Ah, yes, this was the night of nights. Two weeks had passed since Lorena LeMar had walked out of her richly furnished apartment and Jeanne had walked in.
Two weeks, fourteen days, and such days as they had been! Jeanne sighed as she thought of it now. And yet her lips were able to form the words “Golden Days.” They had been just that, beautiful, glorious, golden days.
“It is perfect, this mountain,” she whispered. “Even in the dark one senses the beauty of it. Ah, the rushing cold water, the scent of mountain ivy, the glint of sunbeams through the trees!”
Yes, it was a perfect little corner of Big Black Mountain, but the little French girl’s thoughts were far away. They had wandered to the spot where Big Black Mountain itself stretched away, away and away until its glorious green turned to blue that blended with a cloudless sky.
She was thinking of Pietro who rode a donkey so badly he had actually fallen off more than once, and who sang his Italian songs so divinely.
She was thinking of Tom Tobin and wondering vaguely which of the two she liked best.
“I want the picture to be a success for them,” she whispered. Her words were almost a prayer. “Oh, God, make the critics kind! It is for them, for Pietro and Jensie, for Old Scott Ramsey, for Soloman and—and for Tom.”
Tom had been with her on her visit to Big Black Mountain. Yes, Tom had gone, for by this time the story of the possible success of a real feature written by a Chicago boy and being filmed at Chicago’s front door had become town talk.
There had been publicity. “Ah, yes, such publicity!” she sighed. Every day for a week her picture had appeared in the paper. She had been shown among the dogwood blossoms on the movie lot, on the Enchanted Island with a hundred beautiful children crowding about her, in a gondola riding down the lagoon like a queen. Ah, yes, there had been publicity.
“And always,” she breathed, “I am not Petite Jeanne at all, but Lorena LeMar. Ah, well, what can it matter? To-day one is a queen, to-morrow she is forgotten.
“And besides—” She smiled a bit wearily. “Besides, how shall I say it? This picture may, after all, be a flop, and if it is, then it is Lorena LeMar who has failed and not I.”
Again a little tremor shot up her spine. She had caught a sound above her. She half rose as if to flee. But the night was warm. The day had been a hard one. It was good to be alone. Soon the floodlights would be turned on, the press men with their cameras would be here. To-night was the preview of that much talked of picture, “When the Dogwood Is in Bloom.” It had been arranged that the showing should take place in the Children’s Theatre on the Enchanted Island of the Fair.
“There is no one up there.” She settled back. “Only a few moments more to think.”
Strangely enough, her thoughts for a moment whirled through a score of mysteries, the hearse and the two black horses in the dark night, the organ that played its own tunes, the three-bladed knife, the long-eared Chinaman, all these remained as mysteries.

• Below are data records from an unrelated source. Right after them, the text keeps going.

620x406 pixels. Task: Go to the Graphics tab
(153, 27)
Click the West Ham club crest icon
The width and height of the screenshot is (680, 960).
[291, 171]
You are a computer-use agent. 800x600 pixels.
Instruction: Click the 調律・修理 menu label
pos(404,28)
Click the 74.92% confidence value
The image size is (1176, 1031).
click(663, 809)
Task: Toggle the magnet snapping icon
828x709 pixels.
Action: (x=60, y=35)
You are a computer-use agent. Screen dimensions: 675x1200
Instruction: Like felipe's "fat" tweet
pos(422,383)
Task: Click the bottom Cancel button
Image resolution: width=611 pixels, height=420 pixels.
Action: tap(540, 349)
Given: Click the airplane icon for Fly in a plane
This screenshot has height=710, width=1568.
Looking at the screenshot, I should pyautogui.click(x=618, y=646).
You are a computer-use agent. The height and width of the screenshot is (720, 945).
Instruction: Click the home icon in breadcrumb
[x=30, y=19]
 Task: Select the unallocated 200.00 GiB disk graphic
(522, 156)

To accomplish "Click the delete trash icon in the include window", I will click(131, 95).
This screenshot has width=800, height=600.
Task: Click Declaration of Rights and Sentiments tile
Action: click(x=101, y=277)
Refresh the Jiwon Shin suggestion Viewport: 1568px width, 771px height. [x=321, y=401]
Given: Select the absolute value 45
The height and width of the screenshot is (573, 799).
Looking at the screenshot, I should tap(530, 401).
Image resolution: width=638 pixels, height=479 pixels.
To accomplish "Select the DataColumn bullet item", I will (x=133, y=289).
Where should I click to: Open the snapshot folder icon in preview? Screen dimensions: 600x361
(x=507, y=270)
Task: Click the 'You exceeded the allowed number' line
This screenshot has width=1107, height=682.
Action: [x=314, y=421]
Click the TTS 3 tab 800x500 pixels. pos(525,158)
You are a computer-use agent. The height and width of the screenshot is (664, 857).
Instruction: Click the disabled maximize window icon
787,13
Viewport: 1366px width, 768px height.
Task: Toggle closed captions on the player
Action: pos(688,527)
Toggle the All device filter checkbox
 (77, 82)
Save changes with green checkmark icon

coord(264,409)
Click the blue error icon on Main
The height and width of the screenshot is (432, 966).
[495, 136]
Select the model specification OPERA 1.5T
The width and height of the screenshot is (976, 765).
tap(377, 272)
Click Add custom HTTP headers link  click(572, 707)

“But these,” she told herself, “these are not for to-night. To-morrow or the day after, perhaps.”
Oh, were they not, though? One may not always elect the hour for the unfolding of life’s mysteries. Fate at times takes a hand.
But one may choose the subject of one’s own thoughts. Jeanne chose to think of the real Big Black Mountain. What a glorious time she had down there in the hills of Kentucky! Climbing steep slopes, she had dropped upon beds of moss to catch the call of a yellow-hammer or the chatter of a squirrel.
At night she had sat for long hours before a narrow home-made fireplace, to creep at last beneath home-woven blankets, and with Jensie at her side to sleep the long night through.
That had lasted only two days. And then back to the city they were whirled.
“We must go back!” the producer had exclaimed. “The public is clamoring for a look at the task we are at, making a feature right in Chicago.”
The public had been there. Every afternoon, as they worked at the unfolding of this tense drama, the stadium had been packed.
The picture had grown, too. Under the inspiration of the hour, new fragments of plot were added, new scenes sprang into being. A mountain feud was added. The scene in a mansion which Jeanne suggested had sprung into being. A friend of Lorena LeMar, a rich society fan of the movies, had thrown her home open to them. And there in the midst of the greatest splendor Jeanne had tripped with dainty feet down a winding marble staircase, only to cast aside her silken finery at last and don her calico gown to go stealing out of the mansion and borrow a ride in a box car back to her beloved mountains.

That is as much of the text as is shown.